Ao primeiro brilho da alvorada chegou do horizonte uma nuvem negra, que era conduzida [pelo] senhor da tempestade (...). Surgiram então os deuses do abismo; Nergal destruiu as barragens que represavam as águas do inferno; Ninurta, o deus da guerra, pôs abaixo os diques (...). Por seis dias e seis noites os ventos sopraram; enxurradas, inundações e torrentes assolaram o mundo; a tempestade e o dilúvio explodiam em fúria como dois exércitos em guerra. Na alvorada do sétimo dia o temporal (...) amainou (...) o dilúvio serenou (...) toda a humanidade havia virado argila (...). Na montanha de Nisir o barco ficou preso (...). Na alvorada do sétimo dia eu soltei uma pomba e deixei que se fosse. Ela voou para longe, mas, não encontrando um lugar para pousar, retornou. Então soltei um corvo. A ave viu que as águas haviam abaixado; ela comeu, (...) grasnou e não mais voltou para o barco. Eu então abri todas as portas e janelas, expondo a nave aos quatro ventos. Preparei um sacrifício e derramei vinho sobre o topo da montanha em oferenda aos deuses (...).

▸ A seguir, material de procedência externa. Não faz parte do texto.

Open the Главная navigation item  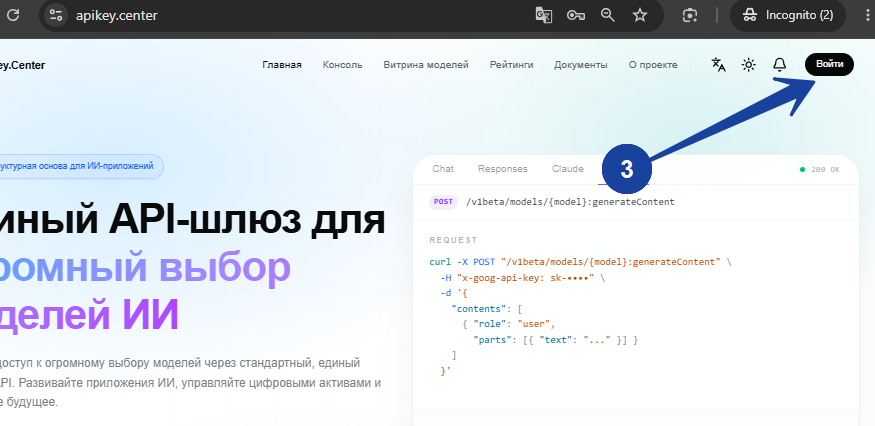tap(282, 65)
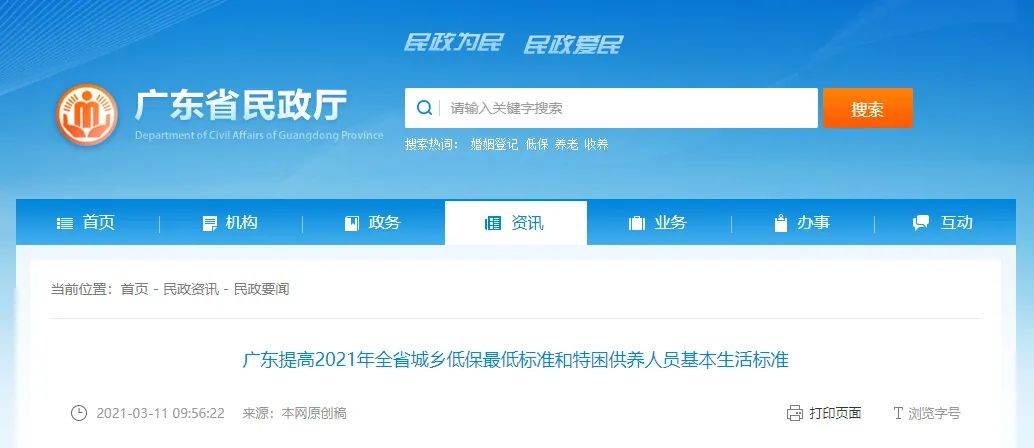Viewport: 1034px width, 448px height.
Task: Select the hot search term 收养
Action: [x=596, y=144]
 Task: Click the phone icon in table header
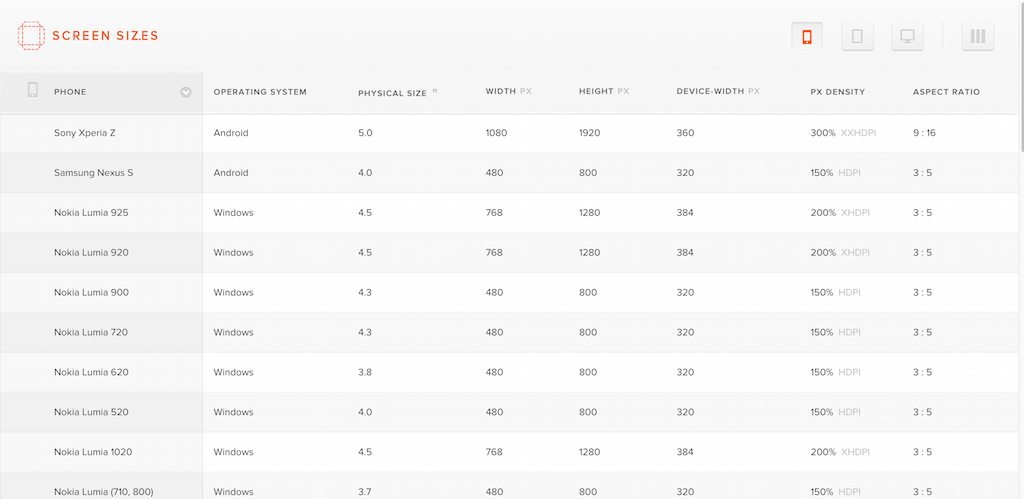(32, 91)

A Epopeia de Gilgamesh, São Paulo: Martins Fontes, 2001.
Com base no texto, registrado aproximadamente no século VII a.C. e que se refere a um antigo mito da Mesopotâmia, bem como em seus conhecimentos, é possível dizer que a sociedade descrita era
a) |
mercantil, pacífica, politeísta e centralizada. |
b) |
agrária, militarizada, monoteísta e democrática. |
c) |
manufatureira, naval, monoteísta e federalizada. |
d) |
mercantil, guerreira, monoteísta e federalizada. |
e) |
agrária, guerreira, politeísta e centralizada. |
O documento em questão se refere à epopeia de Gilgamesh, descrito rei da cidade de Uruk, na Suméria. Tal lenda está narrada de forma incompleta em doze tábuas de cerâmica escrita em língua cuneiforme acadiana, e descoberta nas ruínas da antiga biblioteca de Assurbanipal (668-627 a.C.), na região da antiga cidade de Nínive. A história versa sobre os feitos de Gilgamesh, rei da Suméria, descrito como meio humano e meio divino, narrando seus feitos enquanto governante e na busca pela imortalidade.

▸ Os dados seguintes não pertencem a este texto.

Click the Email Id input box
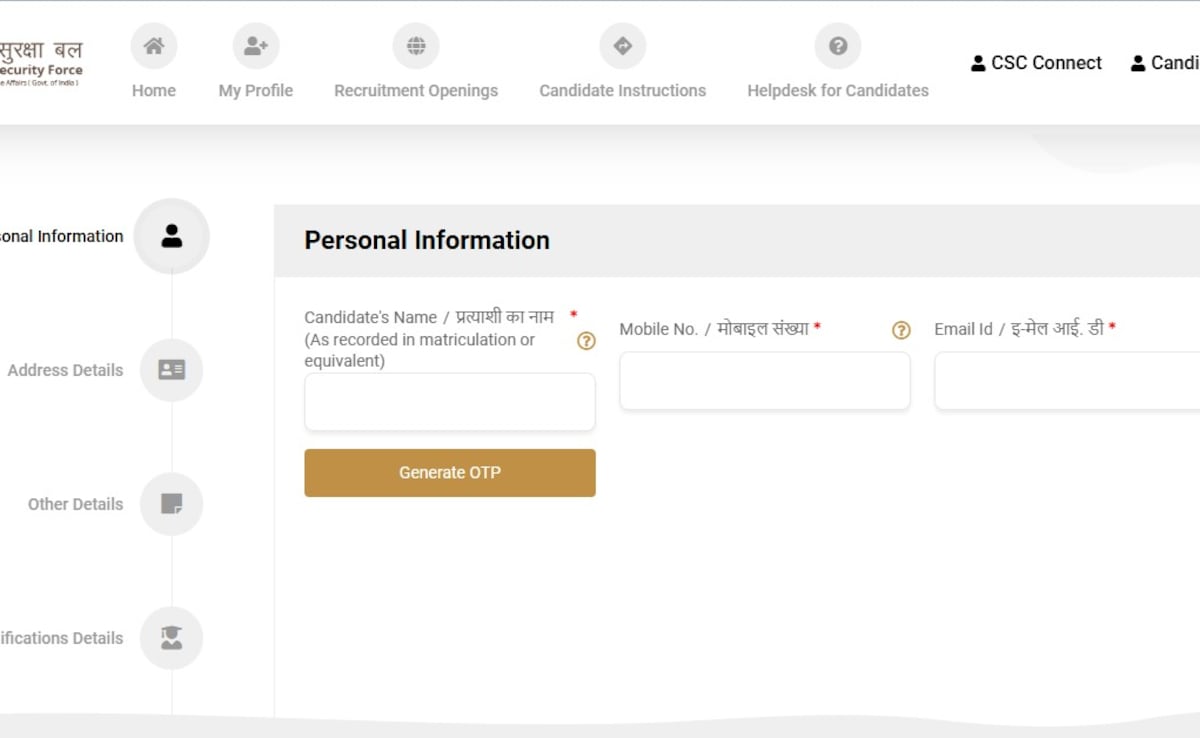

O trecho descrito nesse exercício está presente no 11ª tábua descoberta nas escavações, e se refere a um grande dilúvio que teria ocorrido e assolado a região. Deste dilúvio, apenas um homem teria sobrevivido, Utnapishtim, e, na epopeia, Gilgamesh busca-o para descobrir acerca dos feitos e de seu dom de imortalidade. Contudo, a saga de Gilgamesh não tem sucesso, sendo que a narrativa épica termina com o retorno do rei à Uruk, a qual vive e governa até sua morte.
O trecho fornecido da epopeia fornece elementos que auxiliam na resolução do presente exercício, devendo ser associado com conhecimentos prévios acerca da Mesopotâmia Antiga. Nesse sentido, é possível notar a presença de referências à crença politeísta da sociedade mesopotâmica, como no trecho "surgiram então os deuses do abismo", para além das menções explícitas a Nergal e Ninruta, o que já invalida o “monoteísmo” mencionado nas alternativas B, C e D. Por sua vez, é fundamental destacar que as sociedades mesopotâmicas eram fundamentalmente agrárias, com produções agrícolas associadas às terras férteis da região entre os rios Tigres e Eufrates e descrito tradicionalmente dentro do conceito de modo de produção asiático. Finalmente, as sociedades mesopotâmicas são caracterizadas como politicamente centralizadas e militarizadas, nas quais os imperadores usualmente são associados a deuses ou a divindades, conforme a própria epopeia de Gilgamesh acaba por frisar. Portanto, a alternativa A também está incorreta, ao descrever tais sociedades como mercantis e pacifistas.